Existió el “ejército invisible” de los conjurados patriotas reconquistadores, y
el manco francés que estuvo en la primera línea de fuego, o el incontenible
catalán a quien no podían frenar los piquetes herejes. Existió el pueblo, que
en nada se parece a lo que hoy demagógicamente así se llama; y existió el
Caudillo, su paladín y su norte.
Existió Buenos
Aires. A mí no se me hace cuento, como
en el famoso poema borgiano. Se me hace lágrima y herida y esperanza.
Llanto por el bien
perdido y nostálgicamente añorado. Ese “¡ay de ti!” que dijera Anzoátegui, con
licencia garcilasiana para utilizar el ubi sunt. Herida porque la cicatriz me
dura, del dolor patrio abierto en el costado, que diagnosticaron los versos
marechalianos. Pero también y siempre, empecinadamente, la esperanza. Porque
Buenos Aires se llama Ciudad de la Santísima Trinidad, y donde está Dios en su
inefable triplicidad y unicidad, no puede sino caber la esperanza.
A veces, es
cierto, recorriendo sus calles en el trajín de los días y ante la pringue
intolerable que ha ganado a sus habitantes y a su paisaje todo, parecería que
se desvanece completamente cualquier expectativa o promisoria espera.

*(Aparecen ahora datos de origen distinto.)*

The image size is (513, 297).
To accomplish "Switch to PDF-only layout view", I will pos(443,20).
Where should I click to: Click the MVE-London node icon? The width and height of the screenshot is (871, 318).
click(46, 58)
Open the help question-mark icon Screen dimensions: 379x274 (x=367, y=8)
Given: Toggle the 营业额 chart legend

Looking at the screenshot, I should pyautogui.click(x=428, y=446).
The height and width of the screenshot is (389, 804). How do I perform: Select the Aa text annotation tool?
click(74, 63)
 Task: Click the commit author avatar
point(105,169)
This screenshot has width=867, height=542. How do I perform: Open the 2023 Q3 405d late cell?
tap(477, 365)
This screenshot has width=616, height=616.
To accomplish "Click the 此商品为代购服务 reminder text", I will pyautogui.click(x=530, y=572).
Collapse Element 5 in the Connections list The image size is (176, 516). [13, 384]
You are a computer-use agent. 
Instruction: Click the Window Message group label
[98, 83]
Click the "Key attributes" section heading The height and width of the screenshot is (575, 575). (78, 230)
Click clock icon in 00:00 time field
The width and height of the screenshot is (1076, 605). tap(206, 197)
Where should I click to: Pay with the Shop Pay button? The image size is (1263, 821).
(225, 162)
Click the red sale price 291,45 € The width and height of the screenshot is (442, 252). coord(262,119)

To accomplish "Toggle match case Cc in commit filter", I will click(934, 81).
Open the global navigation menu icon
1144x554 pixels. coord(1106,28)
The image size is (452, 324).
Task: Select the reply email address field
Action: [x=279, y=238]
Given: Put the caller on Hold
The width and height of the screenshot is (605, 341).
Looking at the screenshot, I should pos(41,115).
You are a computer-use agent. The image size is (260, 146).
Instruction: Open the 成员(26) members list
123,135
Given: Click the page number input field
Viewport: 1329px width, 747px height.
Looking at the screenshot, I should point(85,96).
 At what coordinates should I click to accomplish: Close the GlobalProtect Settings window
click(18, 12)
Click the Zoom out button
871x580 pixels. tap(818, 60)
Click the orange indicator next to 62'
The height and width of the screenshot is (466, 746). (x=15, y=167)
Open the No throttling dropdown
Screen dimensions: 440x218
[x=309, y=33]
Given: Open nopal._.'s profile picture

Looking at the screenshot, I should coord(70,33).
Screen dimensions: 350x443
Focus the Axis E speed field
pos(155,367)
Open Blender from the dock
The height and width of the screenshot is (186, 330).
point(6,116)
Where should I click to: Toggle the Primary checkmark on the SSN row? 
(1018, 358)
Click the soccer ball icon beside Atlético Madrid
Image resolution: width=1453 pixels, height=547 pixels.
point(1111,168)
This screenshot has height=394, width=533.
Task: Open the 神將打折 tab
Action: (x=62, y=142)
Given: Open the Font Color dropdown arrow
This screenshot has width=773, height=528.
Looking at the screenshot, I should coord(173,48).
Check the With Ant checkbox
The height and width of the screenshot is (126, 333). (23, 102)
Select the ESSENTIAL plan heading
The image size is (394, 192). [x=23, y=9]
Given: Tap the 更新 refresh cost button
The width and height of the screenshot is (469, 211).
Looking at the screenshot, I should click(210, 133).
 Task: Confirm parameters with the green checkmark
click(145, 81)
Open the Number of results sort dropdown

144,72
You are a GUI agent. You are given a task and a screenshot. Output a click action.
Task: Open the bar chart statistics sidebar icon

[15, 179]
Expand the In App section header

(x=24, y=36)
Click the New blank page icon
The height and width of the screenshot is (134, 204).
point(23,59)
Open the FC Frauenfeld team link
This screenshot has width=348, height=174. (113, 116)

Sin
embargo, sea por una sobreviviente esquina sin ochava, por un campanario cuya
visión no empaña cablerío alguno, por un portón macizo con herrajes negros, un
muro de ladrillos enormes, o un indeclinable altar vuelto al Señor,
jerárquicamente, algo me hace presentir que, desde alguna azotea o desde alguna
plaza, se gritará de nuevo y para siempre la voz de Reconquista.